Kann man in einem Netzwerk von einem anderen WinCC unabhängigen MS SQL Server auf den SQL Server von WinCC6 zugreifen und Daten auslesen?

Vielen Dank!


----------



## Anonymous (10 November 2005)

Hallo,

Mit VBScript sollte der Zugriff auf die Datenbanken über ADO kein Problem sein. Jedoch würde ich es nicht empfehlen auf die Runtimedatenbank schreibend zuzugreifen.


----------



## vido (10 November 2005)

vielen dank! ich habe jetzt auch endlich ein beispiel in der dokumentation gefunden. warum ist es nicht empfehlenswert, auf die runtimedatenbank schreibend zuzugreifen?
man kann doch eine weitere datenbank im sql server erstellen und diese unhängig von der wincc datenbank nutzen.


----------



## seeba (10 November 2005)

vido schrieb:
			
		

> vielen dank! ich habe jetzt auch endlich ein beispiel in der dokumentation gefunden. warum ist es nicht empfehlenswert, auf die runtimedatenbank schreibend zuzugreifen?
> man kann doch eine weitere datenbank im sql server erstellen und diese unhängig von der wincc datenbank nutzen.



Naja man sollte auf keinen Fall in den WInCC SQL Server schreiben!
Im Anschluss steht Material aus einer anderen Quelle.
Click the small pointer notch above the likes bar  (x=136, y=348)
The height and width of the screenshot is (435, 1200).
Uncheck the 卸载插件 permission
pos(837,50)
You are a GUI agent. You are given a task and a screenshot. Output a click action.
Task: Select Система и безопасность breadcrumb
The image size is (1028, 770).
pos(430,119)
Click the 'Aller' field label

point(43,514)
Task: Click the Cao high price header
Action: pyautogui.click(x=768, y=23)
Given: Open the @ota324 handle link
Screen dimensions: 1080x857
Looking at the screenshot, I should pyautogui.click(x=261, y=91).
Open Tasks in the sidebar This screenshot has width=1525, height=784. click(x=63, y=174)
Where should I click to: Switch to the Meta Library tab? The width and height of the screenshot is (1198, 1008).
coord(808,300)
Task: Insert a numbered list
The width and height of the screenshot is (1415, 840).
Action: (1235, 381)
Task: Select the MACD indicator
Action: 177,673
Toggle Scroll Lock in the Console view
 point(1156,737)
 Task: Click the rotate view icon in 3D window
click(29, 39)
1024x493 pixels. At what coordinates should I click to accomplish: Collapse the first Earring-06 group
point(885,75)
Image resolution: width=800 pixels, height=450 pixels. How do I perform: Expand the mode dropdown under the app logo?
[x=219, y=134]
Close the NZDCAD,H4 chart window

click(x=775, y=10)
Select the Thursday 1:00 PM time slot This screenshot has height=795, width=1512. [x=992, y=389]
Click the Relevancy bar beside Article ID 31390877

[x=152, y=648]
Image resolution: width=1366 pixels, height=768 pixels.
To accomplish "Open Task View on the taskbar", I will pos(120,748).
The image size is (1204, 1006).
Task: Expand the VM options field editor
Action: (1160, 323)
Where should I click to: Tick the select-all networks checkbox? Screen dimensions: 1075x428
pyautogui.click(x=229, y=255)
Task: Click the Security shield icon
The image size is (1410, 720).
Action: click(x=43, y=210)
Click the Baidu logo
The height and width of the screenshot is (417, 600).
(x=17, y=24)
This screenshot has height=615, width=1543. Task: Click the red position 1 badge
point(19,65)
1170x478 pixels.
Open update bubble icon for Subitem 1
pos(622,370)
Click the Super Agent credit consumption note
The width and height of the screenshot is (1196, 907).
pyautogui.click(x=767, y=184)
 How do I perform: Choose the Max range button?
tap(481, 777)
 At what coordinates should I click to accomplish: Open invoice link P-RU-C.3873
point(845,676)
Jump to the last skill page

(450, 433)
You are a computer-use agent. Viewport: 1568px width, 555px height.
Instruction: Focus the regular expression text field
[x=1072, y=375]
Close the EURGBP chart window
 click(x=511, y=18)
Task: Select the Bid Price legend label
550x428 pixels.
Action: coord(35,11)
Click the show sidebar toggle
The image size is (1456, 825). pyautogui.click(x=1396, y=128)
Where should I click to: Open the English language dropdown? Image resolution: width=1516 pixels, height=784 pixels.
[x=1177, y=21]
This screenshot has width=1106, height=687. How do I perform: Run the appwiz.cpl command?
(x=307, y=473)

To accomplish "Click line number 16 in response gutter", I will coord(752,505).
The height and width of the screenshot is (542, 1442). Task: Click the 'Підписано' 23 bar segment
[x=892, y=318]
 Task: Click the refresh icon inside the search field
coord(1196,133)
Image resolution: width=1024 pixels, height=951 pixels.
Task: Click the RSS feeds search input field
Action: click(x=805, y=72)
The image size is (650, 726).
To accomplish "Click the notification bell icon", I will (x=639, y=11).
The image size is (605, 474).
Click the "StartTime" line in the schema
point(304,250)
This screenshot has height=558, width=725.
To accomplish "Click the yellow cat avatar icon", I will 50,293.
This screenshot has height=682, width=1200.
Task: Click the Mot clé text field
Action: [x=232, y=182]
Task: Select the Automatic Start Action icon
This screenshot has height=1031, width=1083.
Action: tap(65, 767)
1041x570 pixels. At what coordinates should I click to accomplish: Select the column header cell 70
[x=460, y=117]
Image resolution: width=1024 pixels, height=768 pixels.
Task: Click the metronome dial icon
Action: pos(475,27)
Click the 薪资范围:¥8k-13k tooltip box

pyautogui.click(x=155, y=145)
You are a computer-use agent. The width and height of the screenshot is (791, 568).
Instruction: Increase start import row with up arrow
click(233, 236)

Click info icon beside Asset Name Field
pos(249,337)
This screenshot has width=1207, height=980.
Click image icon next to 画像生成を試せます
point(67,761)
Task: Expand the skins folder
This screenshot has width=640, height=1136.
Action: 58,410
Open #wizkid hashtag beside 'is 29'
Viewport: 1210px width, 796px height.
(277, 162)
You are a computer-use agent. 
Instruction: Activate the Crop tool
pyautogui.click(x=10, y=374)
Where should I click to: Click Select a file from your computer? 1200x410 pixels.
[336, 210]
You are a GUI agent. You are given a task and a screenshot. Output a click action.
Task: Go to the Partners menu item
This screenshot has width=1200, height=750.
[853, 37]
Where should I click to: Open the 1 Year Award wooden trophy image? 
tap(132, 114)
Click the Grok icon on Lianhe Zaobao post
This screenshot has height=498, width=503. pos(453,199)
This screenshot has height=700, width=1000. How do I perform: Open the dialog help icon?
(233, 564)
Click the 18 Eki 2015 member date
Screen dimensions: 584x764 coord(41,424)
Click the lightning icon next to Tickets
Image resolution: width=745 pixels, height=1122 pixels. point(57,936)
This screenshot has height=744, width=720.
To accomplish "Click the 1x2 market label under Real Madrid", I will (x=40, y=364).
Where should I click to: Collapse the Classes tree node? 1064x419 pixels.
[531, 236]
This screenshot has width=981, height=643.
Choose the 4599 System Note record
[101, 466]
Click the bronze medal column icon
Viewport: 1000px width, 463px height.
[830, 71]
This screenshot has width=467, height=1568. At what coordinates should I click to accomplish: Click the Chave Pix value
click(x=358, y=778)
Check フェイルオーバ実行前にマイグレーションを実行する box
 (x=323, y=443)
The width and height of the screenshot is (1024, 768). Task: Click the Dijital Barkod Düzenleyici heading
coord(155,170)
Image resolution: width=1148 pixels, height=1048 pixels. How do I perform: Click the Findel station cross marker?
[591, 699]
Du solltest deshalb nur aus ihm lesen, es sei denn du kennst ihn und seine Zugriffsmuster usw. auswendig, denn ein falscher Datensatz könnte ja WinCC instabil machen, ohne das du jemals darauf kommst!

Ich würde eine neue Instanz der MsSQL-Servers installieren! (keine neue Datenbank!)


----------



## vido (10 November 2005)

ok. danke für den hinweis.


----------



## vido (29 November 2005)

Ich habe jetzt die UserArchives-Option bekommen. Leider beschreibt das Handbuch nur, wie man mit C-Skripten auf deren Datenbank zugreifen kann. Hat jemand Beispiele, wie man das mit VBS macht?
Ich habe bereits Beispiele, wie man über ADO und VBS sich zu anderen Datenbanken connected, doch wie funktioniert das mit den UserArchives?


----------



## seeba (29 November 2005)

vido schrieb:
			
		

> Ich habe jetzt die UserArchives-Option bekommen. Leider beschreibt das Handbuch nur, wie man mit C-Skripten auf deren Datenbank zugreifen kann. Hat jemand Beispiele, wie man das mit VBS macht?
> Ich habe bereits Beispiele, wie man über ADO und VBS sich zu anderen Datenbanken connected, doch wie funktioniert das mit den UserArchives?



Hallo Michael,
also ich hab auch nur das C-Mischmasch Beispiel... :?: Aber die selben Funktionsaufrufe solltest du doch auch in VBS machen können.


----------



## vido (29 November 2005)

Wahrscheinlich ist der Einsatz von VBS mit den UserArchives nicht gedacht? Ich finde die C-Befehle relativ umständlich, sie erlauben keine direkten SQL-Befehle zu übergeben und deren Resultate zu erhalten.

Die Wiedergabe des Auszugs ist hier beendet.